Activity. Your answer is to be every line of the material that includes the string "Ατυχήματα".

Task inputs.

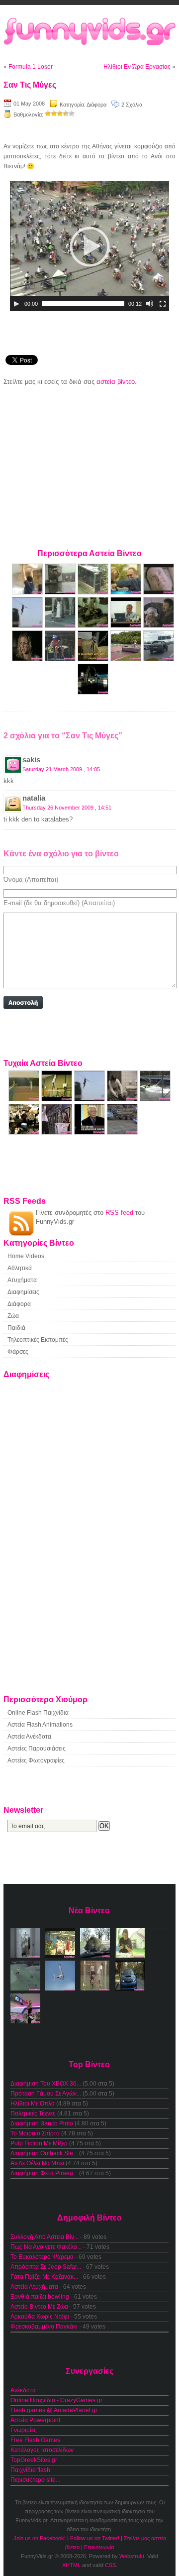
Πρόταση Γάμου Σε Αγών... (45, 2093)
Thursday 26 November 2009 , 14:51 (66, 808)
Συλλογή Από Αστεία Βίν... (44, 2236)
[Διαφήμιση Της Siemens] (126, 625)
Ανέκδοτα (23, 2390)
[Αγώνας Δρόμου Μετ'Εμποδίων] (126, 659)
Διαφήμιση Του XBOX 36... (45, 2083)
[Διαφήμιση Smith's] (24, 1132)
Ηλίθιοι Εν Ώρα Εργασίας (137, 66)
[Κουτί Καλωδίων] (94, 659)
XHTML (71, 2565)
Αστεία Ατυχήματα (34, 2286)
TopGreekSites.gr (33, 2460)
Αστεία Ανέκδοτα (29, 1736)
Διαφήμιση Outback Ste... (44, 2153)
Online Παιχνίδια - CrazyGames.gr (56, 2400)
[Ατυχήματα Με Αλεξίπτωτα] (28, 625)
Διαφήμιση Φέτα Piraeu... (44, 2173)
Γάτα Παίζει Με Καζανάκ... (44, 2276)
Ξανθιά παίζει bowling (39, 2296)
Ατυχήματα (22, 1280)
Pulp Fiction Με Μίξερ (39, 2143)
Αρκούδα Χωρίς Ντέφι (39, 2316)
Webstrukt (131, 2556)
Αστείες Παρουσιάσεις (36, 1748)
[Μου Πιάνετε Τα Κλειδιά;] (126, 592)
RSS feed (119, 1212)
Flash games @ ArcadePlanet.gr (53, 2410)
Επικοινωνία (99, 2547)
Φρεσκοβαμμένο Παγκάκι (44, 2326)
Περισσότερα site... (35, 2479)
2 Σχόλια (131, 105)
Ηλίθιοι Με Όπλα (32, 2103)
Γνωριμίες (23, 2430)
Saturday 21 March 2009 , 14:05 (61, 769)
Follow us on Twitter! (94, 2538)
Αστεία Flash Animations (40, 1724)
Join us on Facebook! (39, 2538)
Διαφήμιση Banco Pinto (41, 2123)
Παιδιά (16, 1327)
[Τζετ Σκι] (155, 1099)
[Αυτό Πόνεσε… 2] (57, 1099)
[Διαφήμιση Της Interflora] (123, 1099)
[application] (89, 246)
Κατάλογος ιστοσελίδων (42, 2450)
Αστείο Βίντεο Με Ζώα (39, 2306)
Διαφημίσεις (23, 1291)
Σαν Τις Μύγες (29, 85)
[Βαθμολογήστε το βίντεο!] (48, 114)
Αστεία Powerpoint (35, 2420)
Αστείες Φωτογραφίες (36, 1760)
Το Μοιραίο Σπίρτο (35, 2133)
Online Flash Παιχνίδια (38, 1712)
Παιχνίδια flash (30, 2469)
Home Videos (25, 1256)
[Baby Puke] (158, 625)
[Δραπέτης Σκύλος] (94, 592)
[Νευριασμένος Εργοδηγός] (122, 1132)
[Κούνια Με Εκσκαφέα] (93, 692)
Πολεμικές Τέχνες (33, 2113)
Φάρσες (17, 1351)
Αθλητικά (19, 1268)
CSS (110, 2565)
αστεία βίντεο (115, 381)
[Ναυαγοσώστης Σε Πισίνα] (61, 659)
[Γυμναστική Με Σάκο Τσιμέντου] (28, 592)
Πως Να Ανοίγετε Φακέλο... (46, 2246)
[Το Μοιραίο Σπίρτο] (28, 659)
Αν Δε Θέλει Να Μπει (37, 2163)
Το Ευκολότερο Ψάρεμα (42, 2256)
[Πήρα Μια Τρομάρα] (61, 625)
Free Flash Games (35, 2440)
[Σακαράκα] (158, 659)
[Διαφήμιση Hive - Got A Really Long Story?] (158, 592)
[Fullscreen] (163, 304)
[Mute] (150, 304)
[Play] (16, 304)
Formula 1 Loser (30, 66)
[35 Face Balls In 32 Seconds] (24, 1099)
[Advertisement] (89, 466)
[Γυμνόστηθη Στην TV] (90, 1132)
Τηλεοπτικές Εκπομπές (37, 1339)
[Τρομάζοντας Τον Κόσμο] (57, 1132)
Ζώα (13, 1315)
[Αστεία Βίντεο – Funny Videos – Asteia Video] (89, 31)
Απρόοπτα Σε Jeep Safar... (45, 2266)
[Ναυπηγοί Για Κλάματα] (61, 592)
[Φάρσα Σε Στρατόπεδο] (94, 625)
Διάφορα (96, 105)
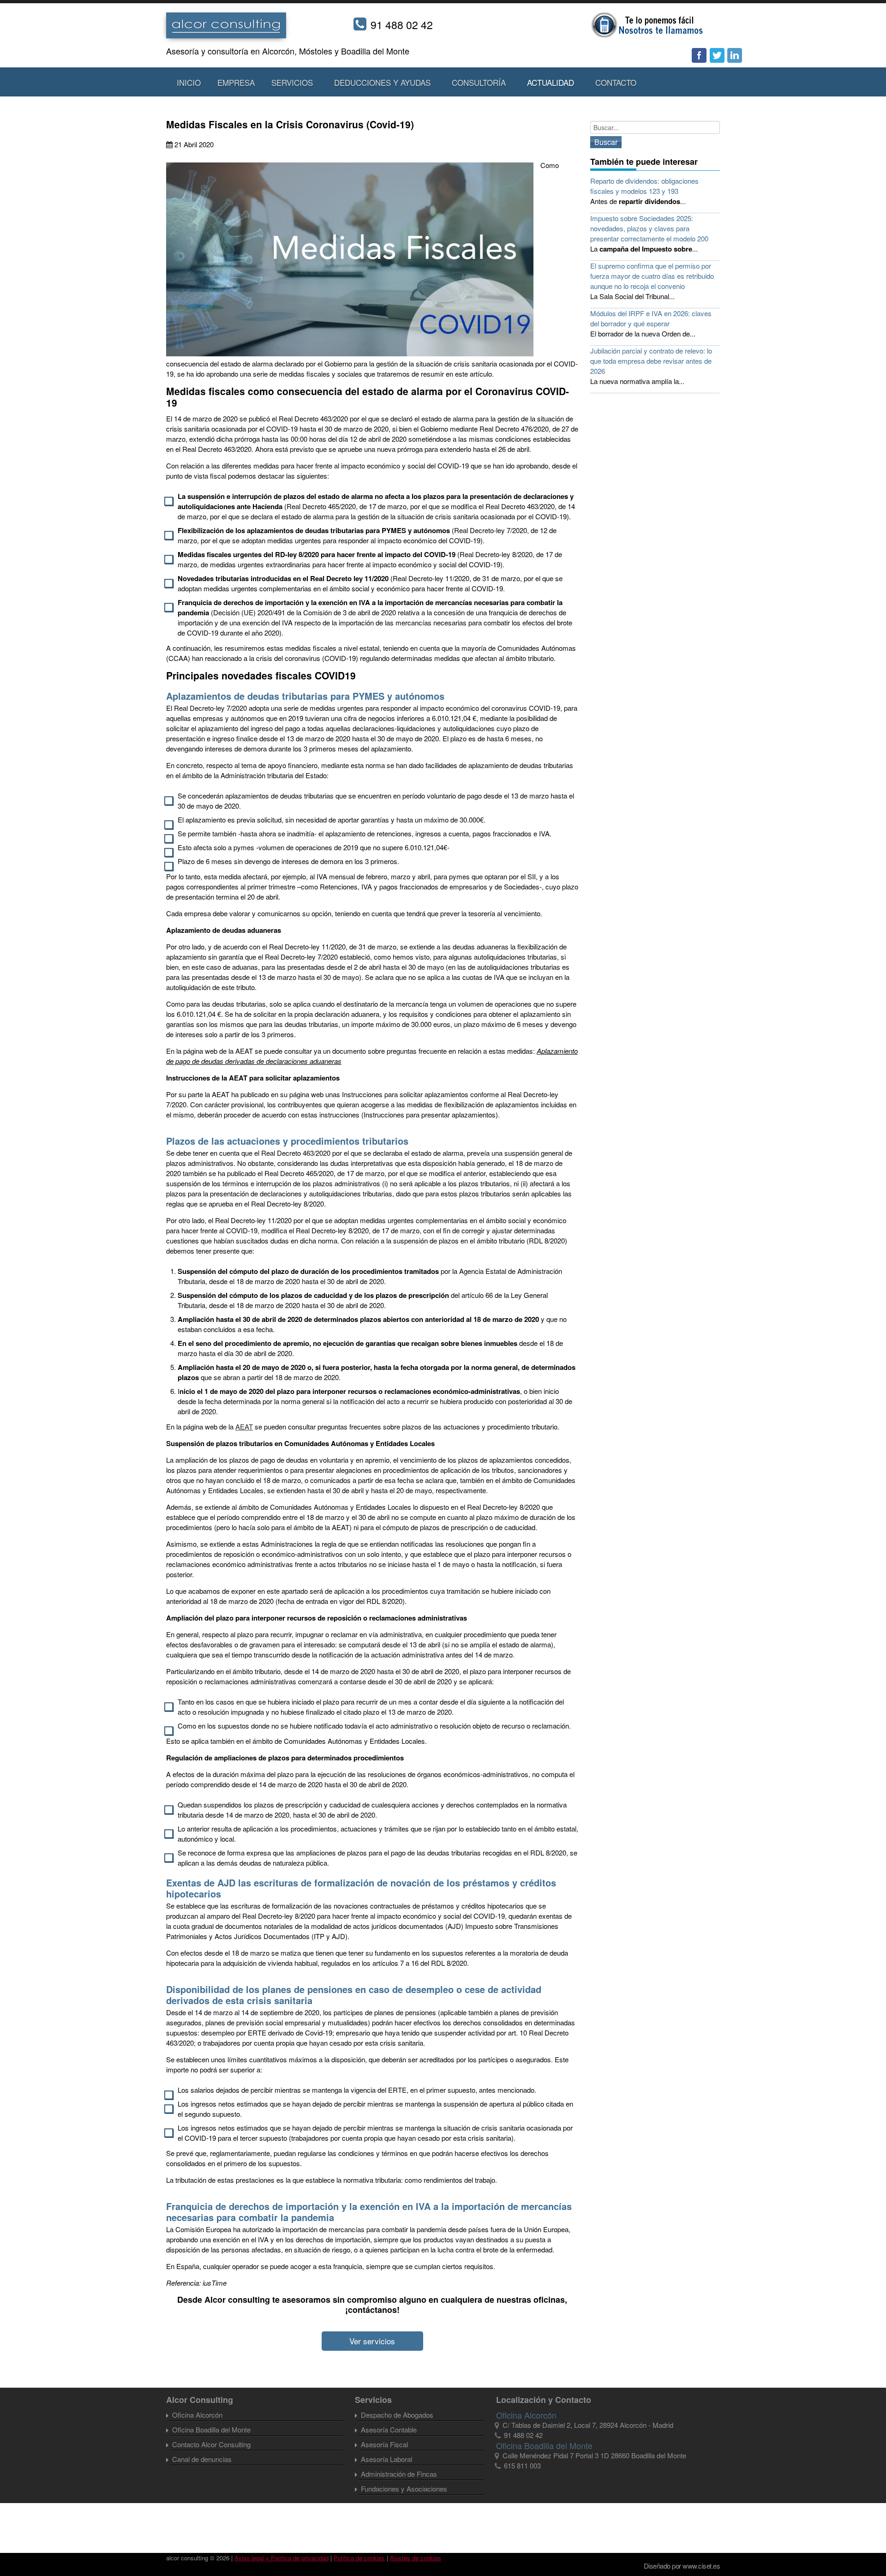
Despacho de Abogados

Answer to this problem.
Αστεία Ατυχήματα (34, 2286)
[Ατυχήματα Με Αλεξίπτωτα] (28, 625)
Ατυχήματα (22, 1280)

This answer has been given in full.